In an emergency situation, you need to be aware of what’s going on around you and also be able to communicate with the outside world. Whether it’s a tornado, earthquake, flood, hurricane or blizzard, your ability to effectively send and receive messages is critical to your ability to get somewhere safe, get appropriate medical help and let friends and family know that you are OK.

How To Communicate During a Disaster

During the emergency, you’ll need to check whether your phones are still working. Depending on what has happened, phone lines may be fine, working but overloaded or not working at all. If you get a dial tone, call 9-1-1 and report the issues. If you get a busy signal or cannot otherwise complete the call, hang up and try again about 15 seconds later. If you need to communicate but are not necessarily facing an emergency that requires 9-1-1, make brief phone calls or send text messages to family members and friends to let them  know your situation.

Social Media
More than just a way to chat with friends, social media can play a big part in communication during an emergency. Many cities and states are using social media like Twitter and Facebook to send out emergency alerts, so keep your handheld device nearby to get updates. To conserve battery power, keep the screen setting as dim as you can and close unnecessary apps. You can also use social media to communicate with friends and family members about your health, well-being and even your location. It’s a powerful portable way to get the word out on whether you are safe or if you need help.

Radio and Television
As part of your emergency preparedness plan, make sure you include a battery powered radio or portable television. This way, you can listen to local or state announcements concerning the emergency and plan accordingly. For example, if a certain area is being evacuated for flooding, it will be reported on the media outlets and you will get the message before it is too late. Some ham radio enthusiasts can equip themselves with setups that work even without power as a way to communicate to others in an emergency.

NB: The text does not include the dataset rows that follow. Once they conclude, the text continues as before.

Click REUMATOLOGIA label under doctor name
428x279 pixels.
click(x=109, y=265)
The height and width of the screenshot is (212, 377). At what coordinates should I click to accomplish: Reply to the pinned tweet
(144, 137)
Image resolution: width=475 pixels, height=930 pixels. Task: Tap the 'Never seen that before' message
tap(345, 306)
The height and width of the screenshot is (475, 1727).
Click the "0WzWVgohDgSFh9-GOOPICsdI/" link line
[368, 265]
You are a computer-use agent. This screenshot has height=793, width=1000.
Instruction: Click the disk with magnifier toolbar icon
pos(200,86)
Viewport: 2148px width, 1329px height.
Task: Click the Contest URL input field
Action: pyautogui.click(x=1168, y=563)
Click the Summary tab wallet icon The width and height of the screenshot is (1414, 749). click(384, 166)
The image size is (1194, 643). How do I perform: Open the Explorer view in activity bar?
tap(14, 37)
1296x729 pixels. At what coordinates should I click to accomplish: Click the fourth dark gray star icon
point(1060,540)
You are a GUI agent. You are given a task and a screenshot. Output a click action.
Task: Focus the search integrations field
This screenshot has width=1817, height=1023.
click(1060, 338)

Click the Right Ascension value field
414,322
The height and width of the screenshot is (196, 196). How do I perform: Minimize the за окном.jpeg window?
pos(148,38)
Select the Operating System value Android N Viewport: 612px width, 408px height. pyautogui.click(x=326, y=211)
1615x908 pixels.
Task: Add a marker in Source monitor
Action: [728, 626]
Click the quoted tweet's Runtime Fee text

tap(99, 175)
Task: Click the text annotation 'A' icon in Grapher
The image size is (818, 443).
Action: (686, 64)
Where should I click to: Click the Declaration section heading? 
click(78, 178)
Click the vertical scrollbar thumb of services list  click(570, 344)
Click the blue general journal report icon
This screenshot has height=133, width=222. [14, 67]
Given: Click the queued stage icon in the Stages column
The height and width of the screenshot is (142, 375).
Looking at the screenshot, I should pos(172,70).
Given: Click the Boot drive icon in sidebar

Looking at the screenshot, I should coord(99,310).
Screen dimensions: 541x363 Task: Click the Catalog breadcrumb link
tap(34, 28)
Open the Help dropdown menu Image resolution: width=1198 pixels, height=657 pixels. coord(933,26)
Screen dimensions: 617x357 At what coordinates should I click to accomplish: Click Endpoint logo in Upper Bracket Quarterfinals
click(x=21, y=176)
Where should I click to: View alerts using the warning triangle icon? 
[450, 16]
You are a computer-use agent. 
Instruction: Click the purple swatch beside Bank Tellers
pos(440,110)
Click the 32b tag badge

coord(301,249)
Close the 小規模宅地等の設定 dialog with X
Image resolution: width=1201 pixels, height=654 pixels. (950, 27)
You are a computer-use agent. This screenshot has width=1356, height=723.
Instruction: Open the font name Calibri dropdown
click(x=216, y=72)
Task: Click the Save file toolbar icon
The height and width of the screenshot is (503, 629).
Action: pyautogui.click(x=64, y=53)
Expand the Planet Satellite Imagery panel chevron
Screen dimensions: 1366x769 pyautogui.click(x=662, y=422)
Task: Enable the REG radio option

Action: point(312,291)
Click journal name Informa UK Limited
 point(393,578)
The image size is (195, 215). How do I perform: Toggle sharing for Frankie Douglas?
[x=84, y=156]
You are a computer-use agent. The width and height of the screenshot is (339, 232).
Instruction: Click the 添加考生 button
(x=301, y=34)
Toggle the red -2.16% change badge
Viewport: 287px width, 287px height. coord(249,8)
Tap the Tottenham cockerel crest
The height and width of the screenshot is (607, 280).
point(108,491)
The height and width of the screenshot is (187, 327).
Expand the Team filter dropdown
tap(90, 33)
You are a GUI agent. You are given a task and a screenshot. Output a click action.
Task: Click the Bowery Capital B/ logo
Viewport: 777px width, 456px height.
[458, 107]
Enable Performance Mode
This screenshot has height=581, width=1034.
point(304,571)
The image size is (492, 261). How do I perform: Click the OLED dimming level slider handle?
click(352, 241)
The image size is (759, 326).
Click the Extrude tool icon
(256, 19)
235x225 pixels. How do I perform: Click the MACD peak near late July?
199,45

Preparation Before a Disaster
When you have a communication plan already in place before any kind of disaster strikes, you’ll be in a much better position when the going gets tough. Keep a list of emergency numbers in your cell phone and on hard copy in your emergency preparedness stock. Decide on a family contact person—someone who does not live in your area that all family members will contact if they are separated. Also, make it a habit to always keep your cell phones fully charged so you’ll have the longest battery life possible during a disaster.

Chett Wright enjoys writing about camping, outdoor living and emergency preparedness. His most recent articles cover essential food storage items as well as getting children involved in emergency preparedness. Click here to learn more about emergency preparedness and how it can benefit your family.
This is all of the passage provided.